2018-12-05 / Voice at the Shore

At 99, Survivor Bertha Borowick’s passion for life is inspirational

Voice shore editor

BERTHA BOROWICK BERTHA BOROWICK Bertha Borowick, who just celebrated her 99th birthday at the Rosin Senior Center, is one of those unforgettable people whose very existence makes the world a better place for those whose lives she touches.

On my first visit to Rosin Center four years ago, when Bertha was 95, this bright-eyed woman—who stands just over five feet tall—enthusiastically dragged a chair across the room so that I could sit next to her, despite the fact that I was nearly half her age, able-bodied, and could have (should have!) gotten the chair for myself.

As I dumb-foundedly sat down, a Rosin Center staff person whispered in my ear: “You know, she’s a Holocaust survivor!” Bertha then proceeded to tell me how much she loved coming to the Rosin Center, where she got to see her friends, and how much she loved living near the beach.

“She is like the mayor of the Rosin Center!” said Gail Scherzer, the program director for the center, which is operated by Beron Jewish Older Adult Services. “She hugs everyone, everyone knows her, she reaches out to everyone with a smile from ear to ear. She is loved. She has time for everyone. When she’s gone, people ask where she is.”

On October 26, Bertha celebrated her birthday with her senior friends at the Rosin Center. After a morning of live music and dancing, everyone shared a birthday cake that Bertha had generously provided. Although Bertha didn’t feel up to dancing that day, her smile was still magical and inspirational.

At 99, “Bertha describes herself as a happy person who feels life is the most precious thing in the world,” said Scherzer, who interviewed Bertha for this story. “Bertha likes to read, exercise, go to the beach, and come to the Rosin Center.” She also speaks six languages.
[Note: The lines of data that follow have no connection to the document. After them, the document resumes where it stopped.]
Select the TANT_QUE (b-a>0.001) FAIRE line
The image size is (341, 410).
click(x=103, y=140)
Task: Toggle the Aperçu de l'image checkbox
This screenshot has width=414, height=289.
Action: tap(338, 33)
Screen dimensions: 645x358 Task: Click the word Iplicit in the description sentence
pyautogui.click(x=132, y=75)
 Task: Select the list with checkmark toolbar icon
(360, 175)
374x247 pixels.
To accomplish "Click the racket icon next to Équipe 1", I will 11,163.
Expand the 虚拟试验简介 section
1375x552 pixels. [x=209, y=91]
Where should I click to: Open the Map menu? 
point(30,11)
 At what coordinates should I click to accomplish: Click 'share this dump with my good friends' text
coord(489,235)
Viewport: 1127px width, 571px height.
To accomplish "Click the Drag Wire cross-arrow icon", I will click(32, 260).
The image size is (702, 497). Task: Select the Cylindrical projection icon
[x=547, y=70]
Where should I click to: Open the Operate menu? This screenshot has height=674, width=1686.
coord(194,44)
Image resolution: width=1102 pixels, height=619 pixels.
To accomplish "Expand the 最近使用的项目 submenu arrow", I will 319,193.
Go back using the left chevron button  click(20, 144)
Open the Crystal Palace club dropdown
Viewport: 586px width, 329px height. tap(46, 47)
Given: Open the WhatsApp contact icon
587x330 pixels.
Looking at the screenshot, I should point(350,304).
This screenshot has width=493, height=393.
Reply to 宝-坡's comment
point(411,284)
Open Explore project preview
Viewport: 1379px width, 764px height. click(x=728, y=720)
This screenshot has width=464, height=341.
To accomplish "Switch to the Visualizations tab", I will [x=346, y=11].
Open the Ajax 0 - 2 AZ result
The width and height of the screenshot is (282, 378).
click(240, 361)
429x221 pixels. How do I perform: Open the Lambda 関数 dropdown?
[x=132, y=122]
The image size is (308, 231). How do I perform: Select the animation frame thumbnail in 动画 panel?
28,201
Born in Sokolka, Poland, in 1917, Bertha was the youngest daughter in a family of seven children. A good student, Bertha went to a commercial business school in Poland.

Then came the Shoah. At age 20, Bertha was sent to a concentration camp, ending up in Auschwitz. Although she miraculously survived, the rest of her family perished in the Holocaust.

Bertha met her husband, Moishe, z’l, during the Shoah. “They were married in a displaced person camp in Munich,” said Scherzer. The couple ultimately came to America, where they raised their daughter, Nancy, and worked hard to achieve the American dream. The couple operated several grocery stores and invested in real estate.

Although Bertha’s family does not live close by, she feels lucky to spend her days with her Rosin Center family. For her 99th birthday, the center honored her with a leaf on their Tree of Life.

Bertha is also a frequent attendee at Jewish Family Service’s Holocaust Survivor Luncheons, said Jane Stark, director of Stockton University’s Azeez Museum, who has long been active in the Holocaust survivor community.

“Everything about her speaks out to you as being a person with a joyful heart. She’s an inspiration. She embraces life, she’s not ready to let go.” said Stark. “I look forward to being with her because she inspires me with the warmth and glow she gives off. She inspires everyone.”

Her devotion to fashion, even now, is also inspiring and indicative of her relish for life. “She’s so style-conscious. When she leaves the house, she has to have jewelry on,” said Stark, who gushed recalling Bertha at a luncheon in recent memory wearing a gold lame belt and sandals and a leopard print top, and on a previous birthday wearing a blue satin outfit with matching shoes.

“To think that she’s 99 years old is such a miracle. Mentally she is so sharp, and emotionally she is so warm,” said Stark.

Bertha credits her longevity and quality of life to exercise. Even now, she faithfully participates in Rosin Center’s fitness classes three times a week whenever she can. “She exercises all the time,” noted Scherzer. “She thinks she has done so well with the quality of her life because of exercise.”

Happy birthday, Bertha!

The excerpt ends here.